Exercise → Reproduce all entries precisely as they are written.

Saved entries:
=== Begin Enclosure ===

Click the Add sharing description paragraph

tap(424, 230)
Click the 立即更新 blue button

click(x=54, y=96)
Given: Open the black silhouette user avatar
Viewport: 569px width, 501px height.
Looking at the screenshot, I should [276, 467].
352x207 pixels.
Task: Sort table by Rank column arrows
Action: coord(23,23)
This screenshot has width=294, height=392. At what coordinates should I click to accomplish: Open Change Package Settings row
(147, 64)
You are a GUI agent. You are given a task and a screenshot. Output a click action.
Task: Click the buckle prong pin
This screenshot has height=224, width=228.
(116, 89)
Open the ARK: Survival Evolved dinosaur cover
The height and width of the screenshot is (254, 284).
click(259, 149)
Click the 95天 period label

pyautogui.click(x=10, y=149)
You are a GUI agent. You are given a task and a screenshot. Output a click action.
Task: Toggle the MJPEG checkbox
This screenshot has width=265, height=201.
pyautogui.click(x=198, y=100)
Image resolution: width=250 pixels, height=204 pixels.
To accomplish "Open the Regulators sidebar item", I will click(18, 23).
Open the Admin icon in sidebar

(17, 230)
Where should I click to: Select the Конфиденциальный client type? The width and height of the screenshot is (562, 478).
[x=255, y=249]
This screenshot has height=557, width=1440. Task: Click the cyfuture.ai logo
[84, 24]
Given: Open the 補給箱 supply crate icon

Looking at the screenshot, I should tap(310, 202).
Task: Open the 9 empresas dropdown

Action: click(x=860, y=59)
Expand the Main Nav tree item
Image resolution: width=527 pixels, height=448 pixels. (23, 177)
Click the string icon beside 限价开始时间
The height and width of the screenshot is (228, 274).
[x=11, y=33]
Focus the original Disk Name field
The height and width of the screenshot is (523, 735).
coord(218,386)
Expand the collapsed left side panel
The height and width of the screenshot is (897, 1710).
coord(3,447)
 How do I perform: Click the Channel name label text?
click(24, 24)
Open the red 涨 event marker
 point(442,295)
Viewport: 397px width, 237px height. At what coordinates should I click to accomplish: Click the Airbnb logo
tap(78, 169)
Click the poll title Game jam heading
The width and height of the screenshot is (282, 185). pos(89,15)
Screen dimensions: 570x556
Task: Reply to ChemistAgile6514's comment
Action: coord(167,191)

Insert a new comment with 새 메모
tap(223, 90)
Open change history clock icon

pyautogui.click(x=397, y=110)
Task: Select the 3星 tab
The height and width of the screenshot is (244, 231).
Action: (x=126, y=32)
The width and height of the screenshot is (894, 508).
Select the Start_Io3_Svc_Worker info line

=== End Enclosure ===

Response to the task →
Click the Add sharing description paragraph

tap(424, 230)
Click the 立即更新 blue button

click(x=54, y=96)
Given: Open the black silhouette user avatar
Viewport: 569px width, 501px height.
Looking at the screenshot, I should [276, 467].
352x207 pixels.
Task: Sort table by Rank column arrows
Action: coord(23,23)
This screenshot has width=294, height=392. At what coordinates should I click to accomplish: Open Change Package Settings row
(147, 64)
You are a GUI agent. You are given a task and a screenshot. Output a click action.
Task: Click the buckle prong pin
This screenshot has height=224, width=228.
(116, 89)
Open the ARK: Survival Evolved dinosaur cover
The height and width of the screenshot is (254, 284).
click(259, 149)
Click the 95天 period label

pyautogui.click(x=10, y=149)
You are a GUI agent. You are given a task and a screenshot. Output a click action.
Task: Toggle the MJPEG checkbox
This screenshot has width=265, height=201.
pyautogui.click(x=198, y=100)
Image resolution: width=250 pixels, height=204 pixels.
To accomplish "Open the Regulators sidebar item", I will click(18, 23).
Open the Admin icon in sidebar

(17, 230)
Where should I click to: Select the Конфиденциальный client type? The width and height of the screenshot is (562, 478).
[x=255, y=249]
This screenshot has height=557, width=1440. Task: Click the cyfuture.ai logo
[84, 24]
Given: Open the 補給箱 supply crate icon

Looking at the screenshot, I should tap(310, 202).
Task: Open the 9 empresas dropdown

Action: click(x=860, y=59)
Expand the Main Nav tree item
Image resolution: width=527 pixels, height=448 pixels. (23, 177)
Click the string icon beside 限价开始时间
The height and width of the screenshot is (228, 274).
[x=11, y=33]
Focus the original Disk Name field
The height and width of the screenshot is (523, 735).
coord(218,386)
Expand the collapsed left side panel
The height and width of the screenshot is (897, 1710).
coord(3,447)
 How do I perform: Click the Channel name label text?
click(24, 24)
Open the red 涨 event marker
 point(442,295)
Viewport: 397px width, 237px height. At what coordinates should I click to accomplish: Click the Airbnb logo
tap(78, 169)
Click the poll title Game jam heading
The width and height of the screenshot is (282, 185). pos(89,15)
Screen dimensions: 570x556
Task: Reply to ChemistAgile6514's comment
Action: coord(167,191)

Insert a new comment with 새 메모
tap(223, 90)
Open change history clock icon

pyautogui.click(x=397, y=110)
Task: Select the 3星 tab
The height and width of the screenshot is (244, 231).
Action: (x=126, y=32)
The width and height of the screenshot is (894, 508).
Select the Start_Io3_Svc_Worker info line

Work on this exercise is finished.